**Extract provided**
^^^^^^^^^^^^^^^^

Keystone/Getty Images
History does repeat itself. Sometimes, almost word for word. Consider President Lyndon B. Johnson. Like President Donald Trump, he put tremendous pressure on the Federal Reserve to keep interest rates low and juice the economy before voters went to the polls in 1968.
Johnson and the Fed chair during his administration, William McChesney Martin Jr., couldn’t have been more different. Johnson was a larger-than-life Texan known for back-slapping and arm-twisting to get his way. Martin was an intellectual, bespectacled banker. Initially, though, they got along.
Martin sent a supportive letter to Johnson after John F. Kennedy was shot and Johnson became president. Johnson called Martin to thank him, trying his best to be charming.
“Well, you just assume you’re starting out with someone who doesn’t know much about your shop,” Johnson told Martin in a recording of their call. “And then you start to tell me what I ought to know about it.”
The charm offensive
Johnson’s charm offensive continued, even after the Fed raised rates in 1964 just weeks after Johnson won the presidential election. In another phone call, Martin explained why the rate hike was necessary and reassured the president about the money supply. Johnson seemed satisfied.
“That’s wonderful, Bill,” Johnson said. “I hope you’ll watch that and do everything you can. I’d hate for this to turn the other way on us.”

^^^^^^^^^^^^^^^^

**Goals**
- 1) Copy the passage on Johnson and the Fed word for word, everything from "Keystone/Getty Images" down to "polls in 1968.".
- 2) Please repeat the listing lines, everything from the one containing "Community platform by XenForo (82, 446)" down to the one containing "シーグラス専門店 evening calm (265, 123)", both ends included, with each line's text kept and every coordinate shifted by adding 80 to each of its numbers. Give only those lines, and leave out the picture lines.

^^^^^^^^^^^^^^^^

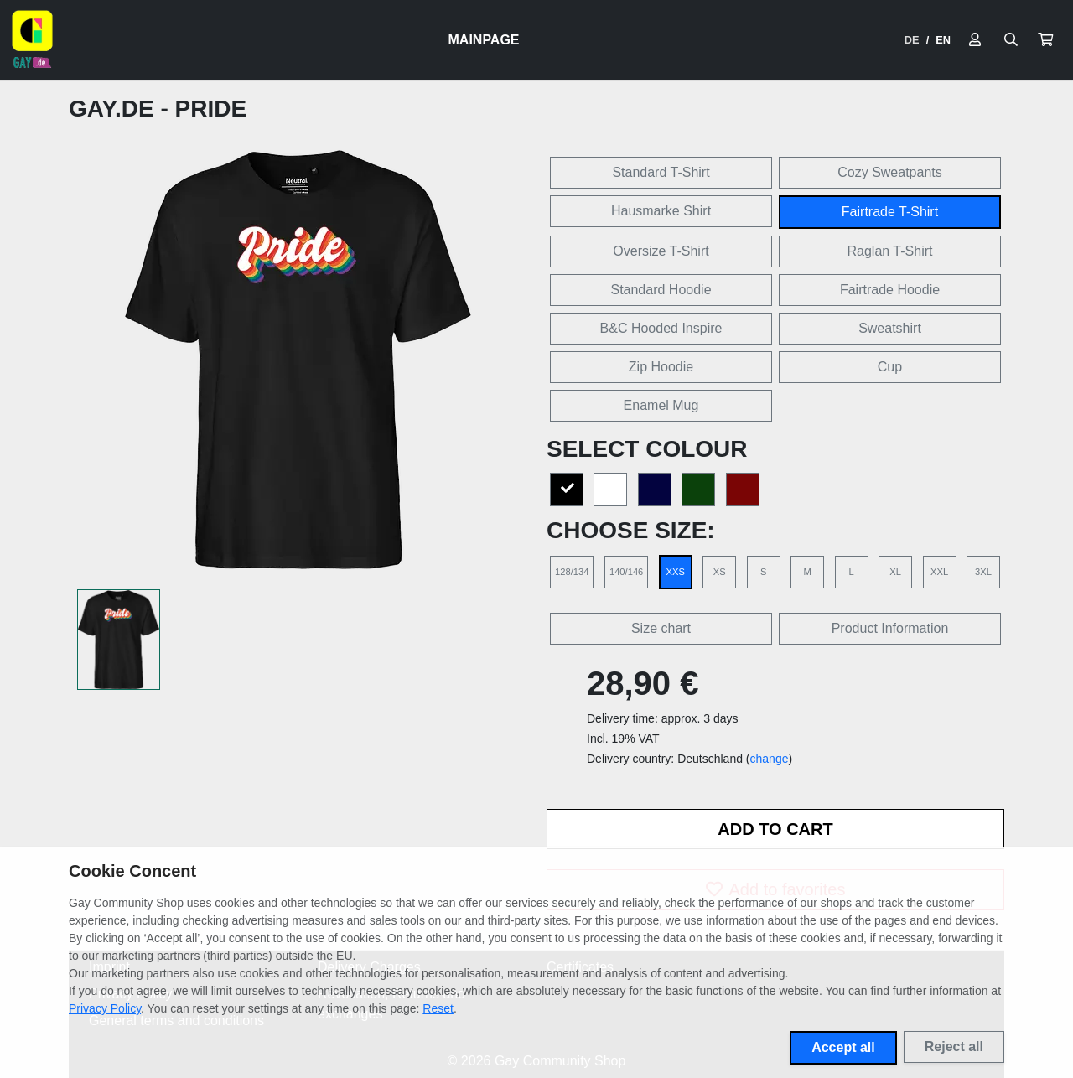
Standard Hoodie (660, 289)
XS (719, 572)
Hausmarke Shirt (661, 211)
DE (912, 40)
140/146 (626, 572)
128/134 (571, 572)
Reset (438, 1008)
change (769, 758)
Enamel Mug (661, 405)
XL (895, 572)
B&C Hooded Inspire (661, 328)
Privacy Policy (105, 1008)
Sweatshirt (889, 328)
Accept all (843, 1047)
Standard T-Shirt (660, 172)
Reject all (954, 1046)
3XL (983, 572)
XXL (939, 572)
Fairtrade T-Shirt (890, 212)
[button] (1045, 40)
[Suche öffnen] (1011, 40)
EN (943, 40)
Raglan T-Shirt (890, 251)
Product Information (890, 628)
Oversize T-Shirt (660, 251)
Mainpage (484, 40)
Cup (890, 367)
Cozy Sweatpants (889, 172)
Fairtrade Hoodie (890, 289)
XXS (675, 572)
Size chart (661, 628)
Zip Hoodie (661, 367)
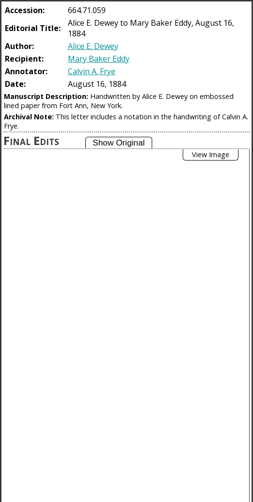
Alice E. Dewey (93, 46)
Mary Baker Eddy (98, 58)
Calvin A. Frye (91, 71)
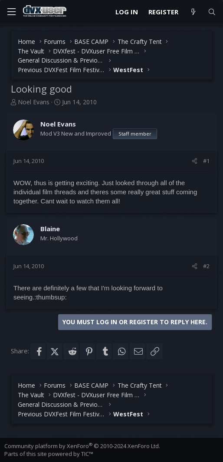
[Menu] (11, 12)
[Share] (194, 161)
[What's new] (193, 12)
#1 (206, 161)
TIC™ (87, 454)
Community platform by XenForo (82, 446)
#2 (206, 266)
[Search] (212, 12)
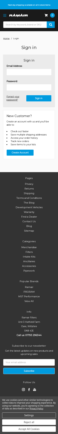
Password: (11, 81)
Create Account (20, 152)
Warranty (29, 212)
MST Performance (29, 296)
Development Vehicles (29, 207)
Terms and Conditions (29, 197)
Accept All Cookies (29, 429)
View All (29, 301)
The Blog (29, 202)
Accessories (29, 266)
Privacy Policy (36, 408)
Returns (29, 188)
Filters (29, 251)
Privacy (29, 183)
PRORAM (29, 291)
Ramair (29, 287)
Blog (29, 226)
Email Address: (14, 66)
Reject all (29, 422)
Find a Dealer (29, 216)
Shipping (29, 193)
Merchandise (29, 247)
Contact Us (29, 221)
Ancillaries (29, 261)
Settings (29, 415)
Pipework (29, 270)
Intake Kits (29, 256)
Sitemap (29, 230)
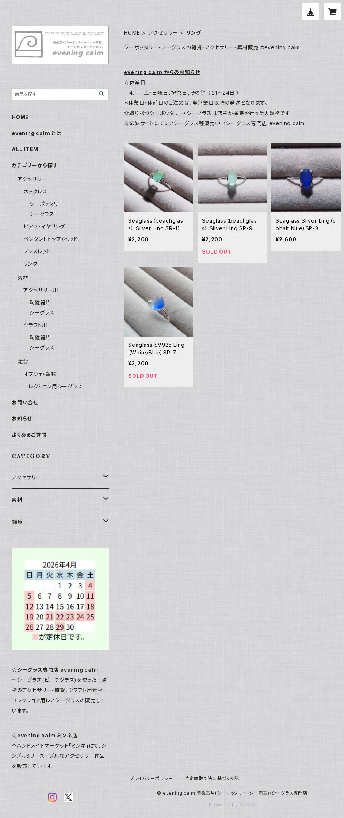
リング (30, 264)
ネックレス (35, 191)
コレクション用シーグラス (53, 386)
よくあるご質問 (29, 434)
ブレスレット (37, 251)
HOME (132, 33)
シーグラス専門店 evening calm (265, 123)
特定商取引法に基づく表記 (211, 778)
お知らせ (22, 418)
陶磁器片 (40, 302)
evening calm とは (37, 133)
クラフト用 (35, 325)
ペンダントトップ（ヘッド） (52, 239)
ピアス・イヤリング (44, 226)
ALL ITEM (25, 149)
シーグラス (41, 214)
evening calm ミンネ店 (47, 735)
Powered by (232, 804)
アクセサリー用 (40, 290)
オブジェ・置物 (40, 374)
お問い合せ (25, 402)
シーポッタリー (46, 204)
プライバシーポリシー (151, 778)
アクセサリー (163, 33)
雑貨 (23, 361)
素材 (23, 277)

^^^^^^^^^^^^^^^^

**Worked answers**
- 1)
Keystone/Getty Images
History does repeat itself. Sometimes, almost word for word. Consider President Lyndon B. Johnson. Like President Donald Trump, he put tremendous pressure on the Federal Reserve to keep interest rates low and juice the economy before voters went to the polls in 1968.

- 2)
Community platform by XenForo (162, 526)
#2 (286, 346)
[Search] (292, 92)
Password: (91, 161)
Create Account (100, 232)
Warranty (109, 292)
MST Performance (109, 376)
Development Vehicles (109, 287)
Terms and Conditions (109, 277)
Accept All Cookies (109, 509)
View All (109, 381)
The Blog (109, 282)
Accessories (109, 346)
Privacy Policy (116, 488)
Returns (109, 268)
Filters (109, 331)
Privacy (109, 263)
PRORAM (109, 371)
Ramair (109, 367)
Blog (109, 306)
Email Address: (94, 146)
Reject all (109, 502)
Find a Dealer (109, 296)
Shipping (109, 273)
Merchandise (109, 327)
Contact Us (109, 301)
Ancillaries (109, 341)
Settings (109, 495)
Pipework (109, 350)
Intake Kits (109, 336)
Sitemap (109, 310)
リング (110, 344)
ネックレス (115, 271)
コレクション用シーグラス (133, 466)
よくあるご質問 (109, 514)
ブレスレット (117, 331)
HOME (212, 113)
シーグラス専門店 evening calm (345, 203)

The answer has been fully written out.